WASHINGTON, D.C. -- The Obama administration reacted Monday to the final declaration of President Mahmoud Ahmadinejad as the winner of Iran's disputed election with Secretary of State Hillary Clinton simply saying, "these internal matters are for Iranians themselves to address." Such a stance may be welcomed by Iranians, 75% of whom in 2008 disagreed with the statement, "The U.S. will allow people in this region to fashion their own political future as they see fit without direct U.S. influence."
While the Obama administration's initial remarks to Iran's post-election protests sparked some criticism from congressional leaders for being too timid in supporting the cause of post-election demonstrators, the president's press conference on June 23 later condemned the government crackdown on protesters. In expressing its disapproval, the Obama administration has also rescinded invitations previously extended to Iranian diplomats for July 4 celebrations hosted in U.S. embassies in various countries.
In response to Obama's comments, Ahmadinejad and other Iranian leaders likened Obama's remarks to those made by President George W. Bush and his administration. Meanwhile, neither reform candidate Mir Hosseini Mousavi nor Mehdi Karroubi has backed down from his allegations of electoral fraud in last week's election.
In 2008, even as the Bush administration continued its vocal support of some democratic movements and opposition activists throughout the Middle East, 80% of Iranians disagreed that the U.S. was serious about encouraging democracy in the region.
Other 2008 Gallup Polls in the region also revealed widespread skepticism. For example, when Gallup asked Egyptians, Lebanese, and Saudis about their opinion on the same statement in May 2008, 76%, 74%, and 72%, respectively, disagreed.
In 2008, Gallup also asked Iranians an open-ended question about what the U.S. should do to improve relations with the Muslim world. After "not to mock anything related to religion," which 20% of respondents mentioned, "stop its pride and arrogance" (15%) and "stop its interference in internal affairs of Muslim countries" (11%) were among the most frequently mentioned actions.
The skepticism that exists within Iran and the greater Middle East on U.S. seriousness in encouraging democracy or refraining from prohibiting people in the region from fashioning their own political future is unlikely the result of democracy promotion alone. The U.S.-led invasion of Iraq and the over throw of Saddam Hussein's government, a former U.S. ally, is no doubt a factor, as are U.S. and European policies of economic and political isolation in reaction to Hamas' 2005 election victory in the Palestinian Territories.
That said, some analysts have suggested that U.S. leadership should avoid explicit endorsements of a particular political dissident or leader within the region because what is intended as an embrace of support, can often translate into the kiss of death for the domestic legitimacy of such individuals and movements among their local constituencies.

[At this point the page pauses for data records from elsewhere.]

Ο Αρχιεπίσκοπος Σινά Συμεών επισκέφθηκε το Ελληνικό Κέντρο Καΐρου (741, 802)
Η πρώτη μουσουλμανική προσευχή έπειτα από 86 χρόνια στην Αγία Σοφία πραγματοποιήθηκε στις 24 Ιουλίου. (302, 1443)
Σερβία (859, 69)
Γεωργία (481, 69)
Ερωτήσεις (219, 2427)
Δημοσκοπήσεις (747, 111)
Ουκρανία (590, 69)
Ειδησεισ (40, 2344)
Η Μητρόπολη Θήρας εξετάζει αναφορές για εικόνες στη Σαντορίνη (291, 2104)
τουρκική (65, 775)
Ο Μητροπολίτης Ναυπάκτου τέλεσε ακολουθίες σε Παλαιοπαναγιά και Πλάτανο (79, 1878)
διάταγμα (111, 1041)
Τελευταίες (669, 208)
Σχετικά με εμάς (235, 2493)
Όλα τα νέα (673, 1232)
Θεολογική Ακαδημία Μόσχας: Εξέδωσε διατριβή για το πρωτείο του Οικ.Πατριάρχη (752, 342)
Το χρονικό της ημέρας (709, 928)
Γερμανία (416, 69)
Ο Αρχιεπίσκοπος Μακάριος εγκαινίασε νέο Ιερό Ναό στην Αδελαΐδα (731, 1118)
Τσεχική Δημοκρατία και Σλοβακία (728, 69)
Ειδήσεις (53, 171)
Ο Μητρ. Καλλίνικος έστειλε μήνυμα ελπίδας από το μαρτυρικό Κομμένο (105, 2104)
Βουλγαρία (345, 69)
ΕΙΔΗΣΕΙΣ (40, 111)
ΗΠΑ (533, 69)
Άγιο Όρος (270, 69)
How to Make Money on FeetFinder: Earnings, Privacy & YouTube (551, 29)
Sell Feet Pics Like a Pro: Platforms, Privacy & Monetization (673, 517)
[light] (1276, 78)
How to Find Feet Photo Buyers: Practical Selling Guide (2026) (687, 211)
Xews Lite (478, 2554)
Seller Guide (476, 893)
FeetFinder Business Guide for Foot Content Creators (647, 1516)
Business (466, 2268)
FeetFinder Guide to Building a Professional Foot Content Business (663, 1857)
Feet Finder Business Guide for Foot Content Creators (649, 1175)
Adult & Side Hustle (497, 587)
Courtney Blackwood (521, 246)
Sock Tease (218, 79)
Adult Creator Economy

In his Cairo speech, Obama was praised throughout the region for acknowledging CIA intervention during the Cold War, leading to the overthrow of a democratically elected government in Iran. He implied that the U.S. should not be in the position of dictating to others what they must do in their own countries by saying "no system of government can or should be imposed upon one nation by any other." The current administration seems to recognize that the more U.S. leadership publically embraces opposition activity within the Islamic Republic, the more such movements and activists within them will be characterized as illegitimate to local people as foreign intervention.
Results are based on face-to-face interviews with 1,004 and 1,040 adults, aged 15 and older, conducted in July 2007 and May 2008, respectively, in Iran. For results based on the total sample of national adults, one can say with 95% confidence that the maximum margin of error over the two-year time period is ±3.5 percentage points. Results for polls conducted in Egypt, Lebanon, and Saudi Arabia are based on interviews with 1,105, 1,000, and 1,150 individuals, respectively, in each nation. Results based on the total sample of national adults, one can say with 95% confidence that the maximum margin of error among those three nations was ±3.8 percentage points. In addition to sampling error, question wording and practical difficulties in conducting surveys can introduce error or bias into the findings of public opinion polls.